**RECORDED INFORMATION**
::::

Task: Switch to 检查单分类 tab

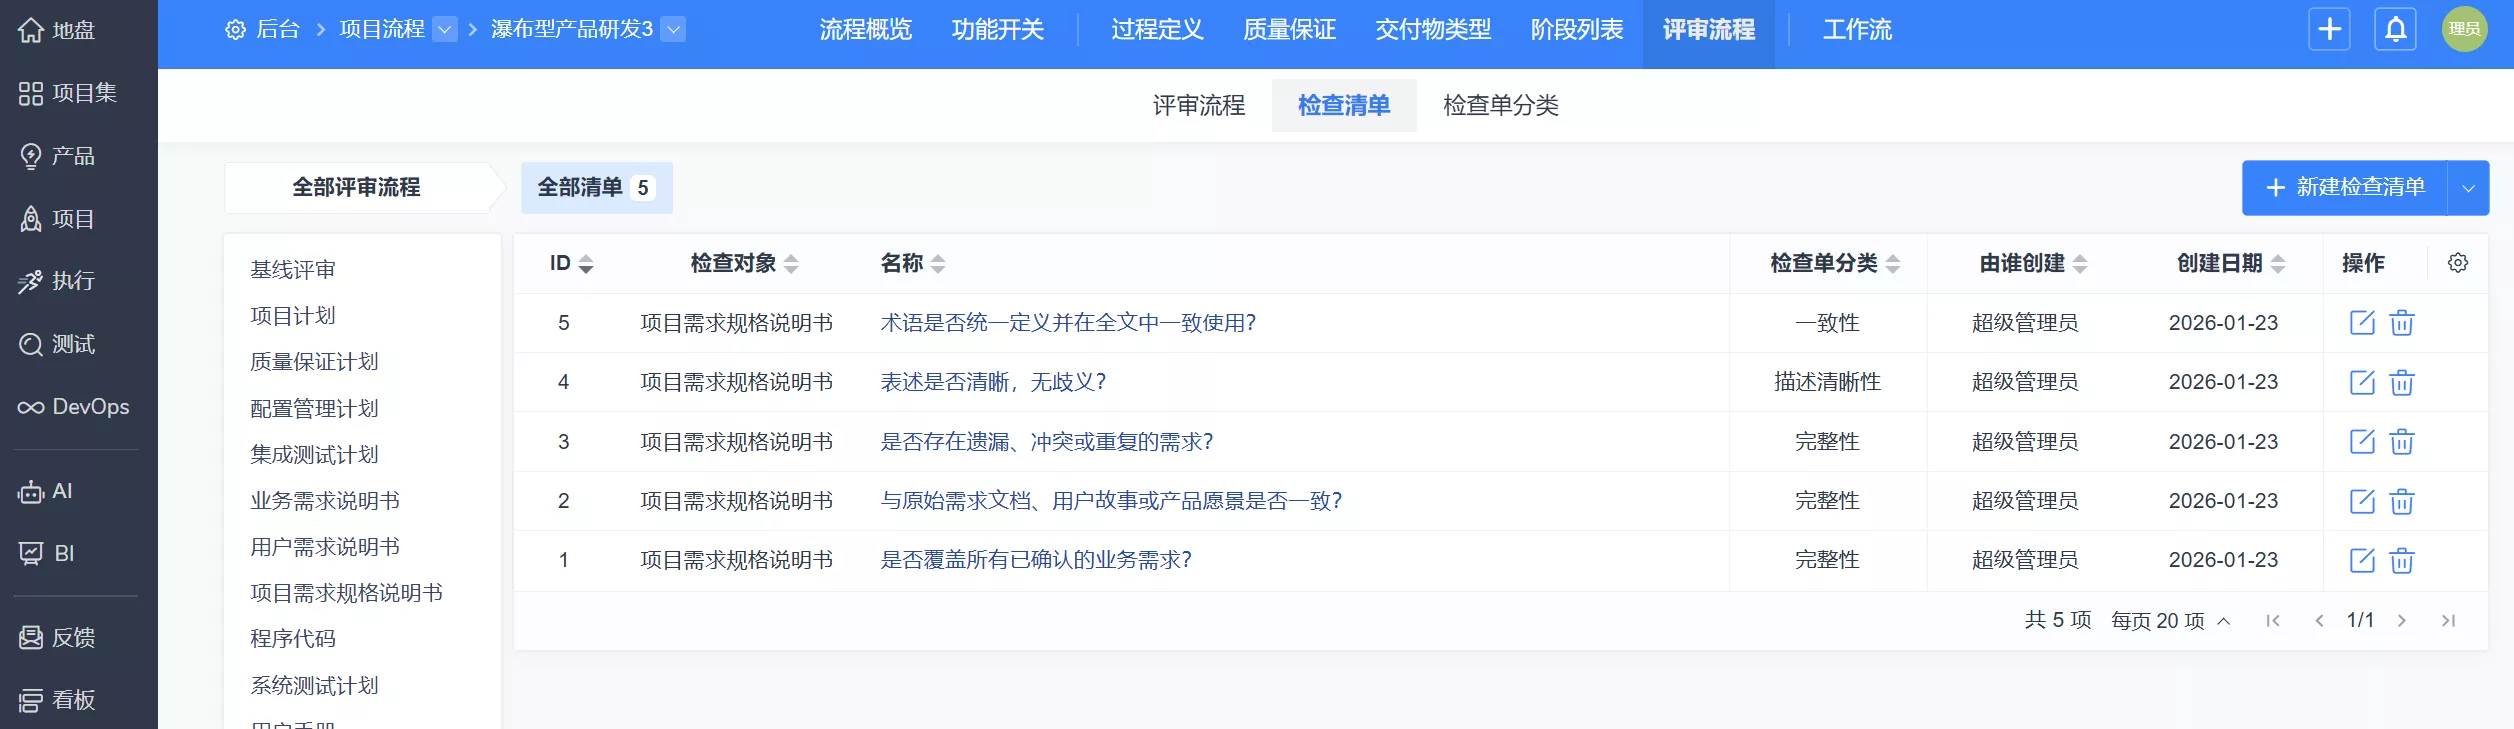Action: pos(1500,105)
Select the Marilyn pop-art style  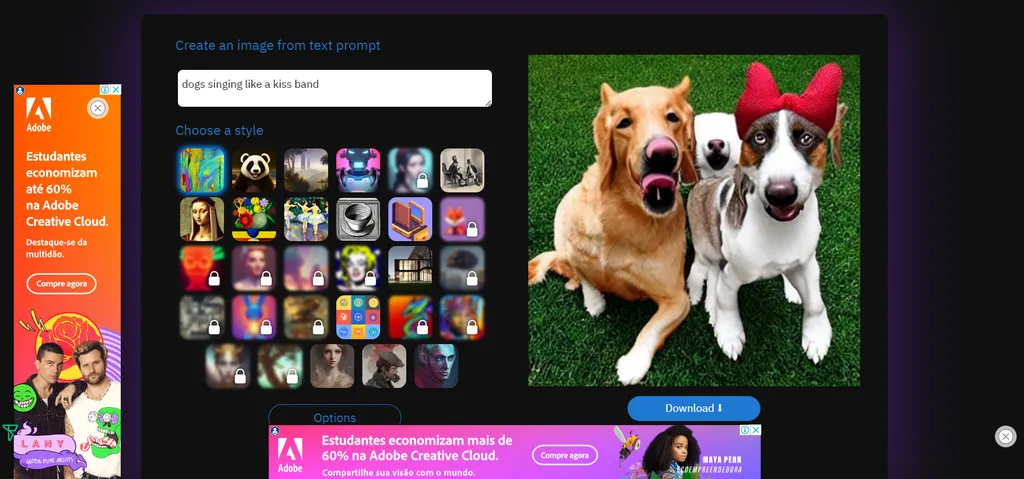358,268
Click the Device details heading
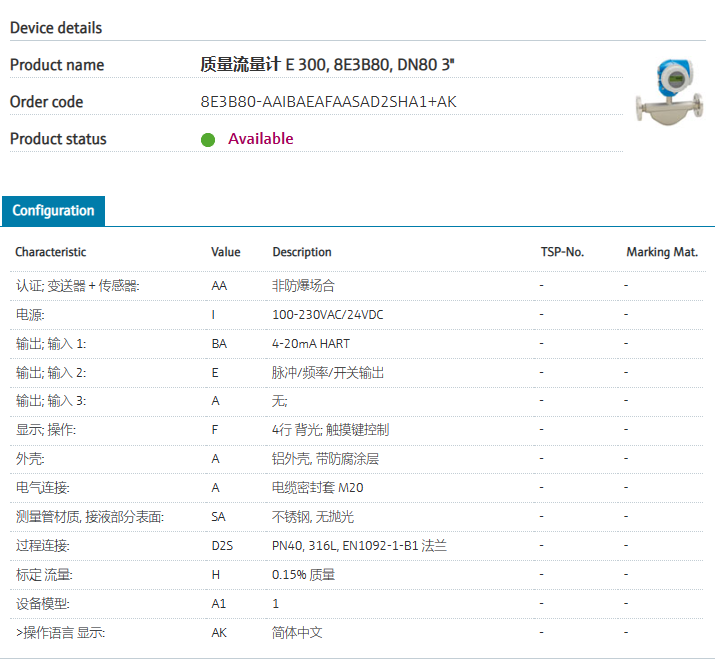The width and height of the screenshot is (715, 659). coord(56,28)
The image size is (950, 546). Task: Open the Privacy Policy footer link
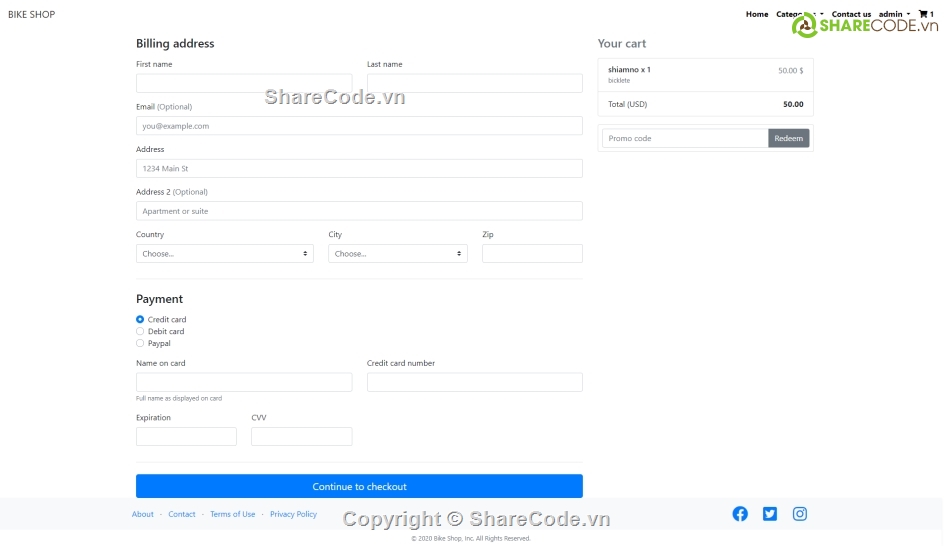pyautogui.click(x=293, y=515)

::::

**TASK TO CARRY OUT**
Pictures stay out. Return exactly the lines from the one with "The image size" through the last line of the data.

**FINISHED EXERCISE**
The image size is (950, 546). Task: Open the Privacy Policy footer link
pyautogui.click(x=293, y=515)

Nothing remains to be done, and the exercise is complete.